Edgar Allan Poe: – Ligeia

 

Es war in der Nacht; auf dem einsamen Kai schritt ein tief von einem schwarzen Mantel umhüllter Wanderer den Fluß entlang.

Rechts am Fuße der das Ufer begleitenden Mauer entlang floß das Wasser tief und ruhig wie das eines Kanals dahin. Hier und dort stieg eine schräg herabführende Treppe zu dem Fluß hinunter. Von den verankerten Schiffen leuchteten Stocklaternen wie rote Sterne. Das gegenüberliegende Ufer war nur durch die entfernten Flecke gelblich brennender Laternen und einiger erleuchteter Fenster unsichtbarer Häuser erkennbar.

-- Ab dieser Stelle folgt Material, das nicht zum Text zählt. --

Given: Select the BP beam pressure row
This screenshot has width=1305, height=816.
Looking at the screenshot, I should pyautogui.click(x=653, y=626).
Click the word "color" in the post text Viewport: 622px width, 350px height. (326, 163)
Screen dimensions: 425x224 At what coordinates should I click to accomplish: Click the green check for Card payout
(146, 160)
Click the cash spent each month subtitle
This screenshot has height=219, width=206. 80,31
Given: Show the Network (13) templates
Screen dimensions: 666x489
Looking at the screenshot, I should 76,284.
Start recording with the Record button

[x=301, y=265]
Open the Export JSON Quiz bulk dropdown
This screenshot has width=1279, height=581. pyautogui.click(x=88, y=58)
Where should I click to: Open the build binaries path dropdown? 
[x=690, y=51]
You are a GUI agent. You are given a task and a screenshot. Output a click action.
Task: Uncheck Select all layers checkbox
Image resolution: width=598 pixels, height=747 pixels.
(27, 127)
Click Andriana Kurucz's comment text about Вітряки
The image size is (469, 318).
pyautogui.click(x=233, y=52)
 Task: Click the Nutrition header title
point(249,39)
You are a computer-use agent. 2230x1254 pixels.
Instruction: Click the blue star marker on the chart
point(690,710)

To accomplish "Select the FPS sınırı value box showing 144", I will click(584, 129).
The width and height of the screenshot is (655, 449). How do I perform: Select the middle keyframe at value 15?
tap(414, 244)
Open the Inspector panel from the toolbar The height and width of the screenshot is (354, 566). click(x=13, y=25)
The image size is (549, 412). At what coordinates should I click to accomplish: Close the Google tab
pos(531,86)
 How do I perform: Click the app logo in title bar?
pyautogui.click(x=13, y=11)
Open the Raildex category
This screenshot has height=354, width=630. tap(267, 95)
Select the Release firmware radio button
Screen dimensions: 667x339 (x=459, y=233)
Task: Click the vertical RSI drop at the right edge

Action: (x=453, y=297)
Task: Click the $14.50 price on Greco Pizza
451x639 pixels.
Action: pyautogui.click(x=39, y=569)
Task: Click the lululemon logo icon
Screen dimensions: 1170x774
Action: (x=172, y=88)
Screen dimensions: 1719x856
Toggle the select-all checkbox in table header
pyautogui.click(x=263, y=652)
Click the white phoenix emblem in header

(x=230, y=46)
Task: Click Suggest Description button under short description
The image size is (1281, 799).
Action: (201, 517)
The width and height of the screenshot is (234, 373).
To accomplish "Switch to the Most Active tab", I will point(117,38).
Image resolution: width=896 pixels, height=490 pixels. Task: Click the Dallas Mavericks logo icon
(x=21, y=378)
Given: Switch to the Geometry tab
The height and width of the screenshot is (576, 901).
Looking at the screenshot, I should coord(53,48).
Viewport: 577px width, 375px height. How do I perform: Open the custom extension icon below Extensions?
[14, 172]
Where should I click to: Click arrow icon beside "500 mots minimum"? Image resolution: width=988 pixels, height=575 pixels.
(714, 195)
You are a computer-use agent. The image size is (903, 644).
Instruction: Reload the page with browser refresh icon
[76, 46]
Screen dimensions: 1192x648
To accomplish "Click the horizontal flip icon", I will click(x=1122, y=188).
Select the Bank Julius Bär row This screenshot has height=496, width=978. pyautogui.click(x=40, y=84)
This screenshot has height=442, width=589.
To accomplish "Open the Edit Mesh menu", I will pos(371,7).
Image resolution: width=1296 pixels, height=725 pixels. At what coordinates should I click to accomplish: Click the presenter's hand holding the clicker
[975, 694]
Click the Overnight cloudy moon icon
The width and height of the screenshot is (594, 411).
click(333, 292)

Links wurde der große Kai durch alte Herrenhäuser begrenzt. Ihre Fassade war grau, ihre Türen mit eisernen Riegeln versichert; die meisten der hohen, schmalen Fenster waren düster oder durch Läden geschlossen, nur selten drang ein Lichtschimmer durch die dichten Vorhänge oder die Spalten der Jalousien, hier und dort nur sah man in ein halberleuchtetes feierliches Zimmer mit ernsten Ahnenbildern und altmodisch geschweiften schweren Eichenmöbeln. Die Mehrzahl dieser alten Patrizierhäuser waren von sie untereinander trennenden Gärten umgeben, über deren zerfallende Mauern die Äste der Bäume neugierig auf den Vorübergehenden zu blicken schienen. Von eisernen Trägern herabhängende Laternen verbreiteten ein mattes Licht. Hier und da verriet das über der Tür angebrachte Wappenschild sowie die vornehm großen Verhältnisse eines Gebäudes, daß dies das Stammhaus einer der edelsten Familien der alten Stadt sei.

Die Nacht war herabgesunken; es war eine neblige, kalte Novembernacht, die bleifarbenen Wolken jagten wie eine vom Sturmwind getriebene phantastische Herde über den düsteren Himmel.

So lag dieser alte Stadtteil geheimnisvoll und in ungestörter tiefer Ruhe im Schatten der Nacht.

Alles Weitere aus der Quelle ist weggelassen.